Testo citato
┌──
Storici come Alessandro Barbero hanno sottolineato come le tragedie storiche tendano a essere ricordate con più facilità quando riguardano le vittime bianche, mentre sofferenze altrui vengono spesso marginalizzate. Questa riflessione ci porta a chiederci: dovremmo preoccuparci che anche la tragedia palestinese possa essere relegata a un secondo piano nella memoria collettiva?

Le immagini che provengono da Gaza, con bambini in lacrime e famiglie distrutte, ci obbligano a riflettere su queste ingiustizie. Signora Segre, davvero i giovani che si indignano di fronte a queste tragedie, che scendono in piazza pacificamente – siano essi ebrei o no – per chiedere un cessate il fuoco, possono essere etichettati come “ignoranti”solo perché si preoccupano di un presente che sembra ripetere errori del passato?

Anche nella giornata di sabato 5 ottobre, a Roma, durante una manifestazione a favore della Palestina, le forze dell’ordine hanno bloccato e manganellato i manifestanti pacifici a Piramide, impedendo loro di lasciare la piazza. In un momento in cui chi scende in strada lo fa per chiedere la fine della violenza e una pace giusta, è inaccettabile che la protesta venga repressa in questo modo. La richiesta di pace e di fine delle ostilità è universale e va rispettata, non ignorata o, peggio, criminalizzata.
└──
Compiti dell'esercizio
A - Indica quante righe dei record contengono la stringa "height", distinguendo tra maiuscole e minuscole. Rispondi solo con il numero.
B - Scrivi il seguito del testo sulla tragedia palestinese e sulle proteste per Gaza, partendo dopo la sua ultima frase.

[Voci del dataset salvate]
┌──
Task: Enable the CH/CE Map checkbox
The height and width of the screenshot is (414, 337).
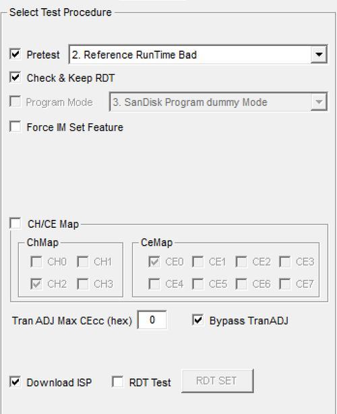Action: click(x=15, y=223)
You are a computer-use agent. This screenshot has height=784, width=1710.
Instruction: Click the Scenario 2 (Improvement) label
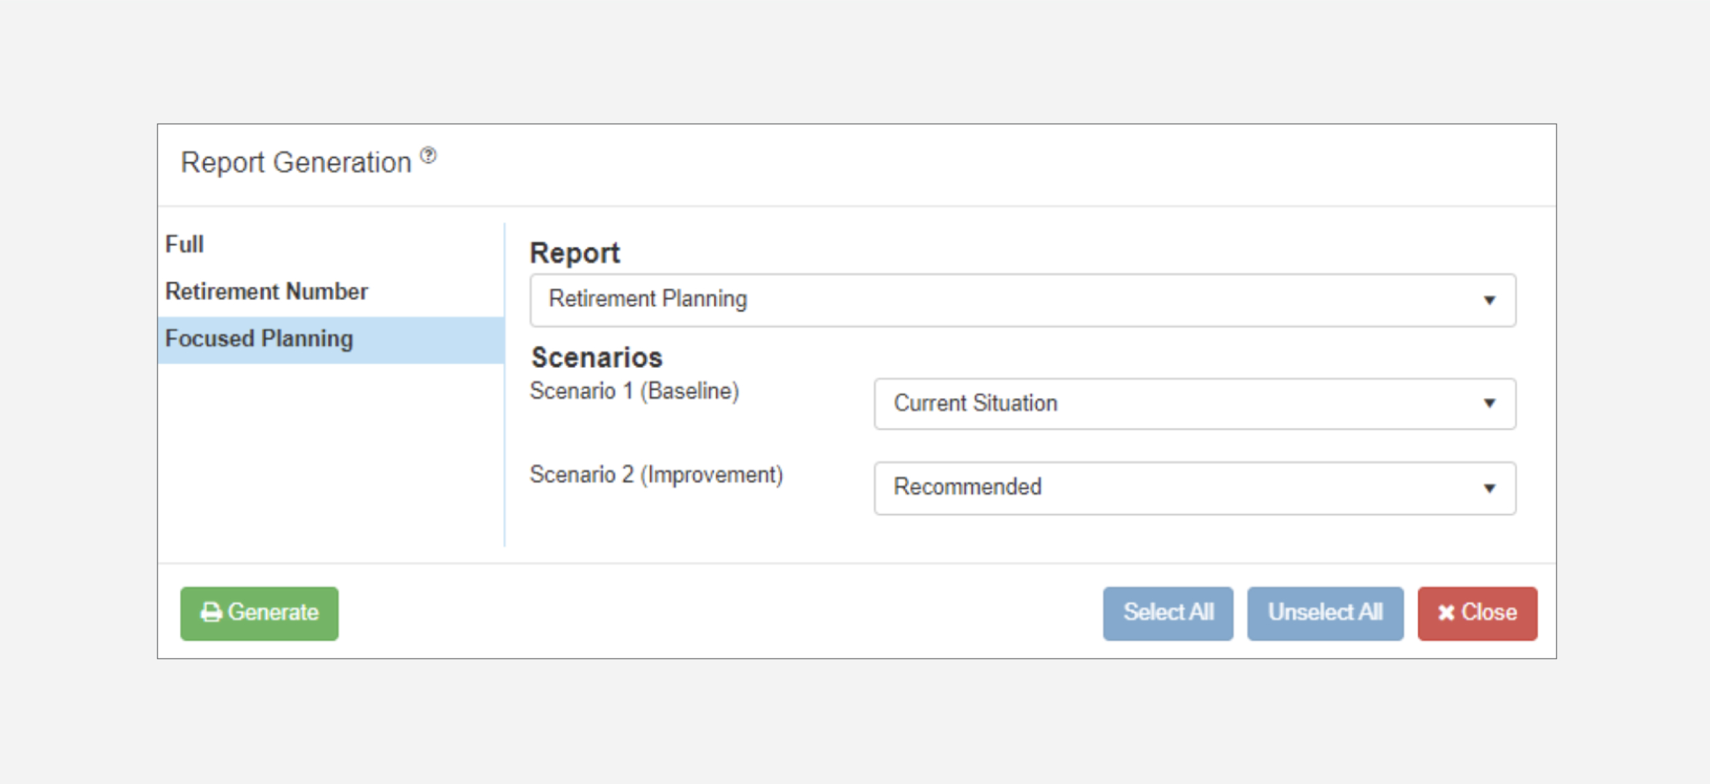[x=656, y=475]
└──
Risposte ai compiti
A - 2

B -
Criticare le politiche attuali di Israele non significa essere antisemiti; affermare che Israele non rispetti il diritto internazionale è una questione di fatti, non di ideologia. La voce di chi si schiera per la pace, per la cessazione delle ostilità, non può essere ridotta al silenzio o screditata. Non dovremmo discutere di queste ingiustizie con la stessa passione con cui difendiamo la memoria storica?

Le sofferenze vissute dagli ebrei durante l’Olocausto e quelle dei civili palestinesi non sono opposte o gerarchiche, ma parte di un’esperienza comune di dolore. La memoria è universale e dovrebbe essere per tutti, non solo per una singola categoria di vittime.


2.

La posizione assunta da Liliana Segre merita certamente attenzione, infatti, vi sono implicite due domande fondamentali: 1) in che misura una persona deve ricoprire il suo ruolo sociale? 2) con quale grado di libertà l’opinione pubblica può elaborare e riattualizzare i ricordi sociali?

Innanzitutto, bisogna tenere a mente che l’identità di una persona non è mai un’essenza, ogni individuo è il risultato di ciò che la Storia ha fatto di lui (facendola nascere in una determinata classe, genere, sesso e momento storico) e di ciò che lui fa alla Storia. Così, la senatrice Segre ha ricoperto -e continua a farlo- una straordinaria funzione sociale nel corso degli ultimi decenni.

La scelta di narrare apertamente gli avvenimenti di Auschwitz ha un impatto fondamentale e -senza ombra di dubbio- rappresenta un momento fondamentale nell’elaborazione delle responsabilità storiche del Paese. Nondimeno, Segre, individuata come persona eccede di gran lunga la funzione sociale che essa esternalizza, la narrazione degli avvenimenti costituisce una parte della più complessa elaborazione del trauma che (per sua ammissione stessa) avviene in toto solo a livello personale e nell’insieme di una vita.

Pertanto, no, non è necessario che Liliana Segre “in quanto ebrea” si dissoci dagli atti di Israele.

Nondimeno, per quanto a suo titolo personale non sia necessario un distanziamento, l’opinione pubblica ha il diritto, ed il dovere, di riutilizzare la memoria su cui la stessa unità sociale si fonda.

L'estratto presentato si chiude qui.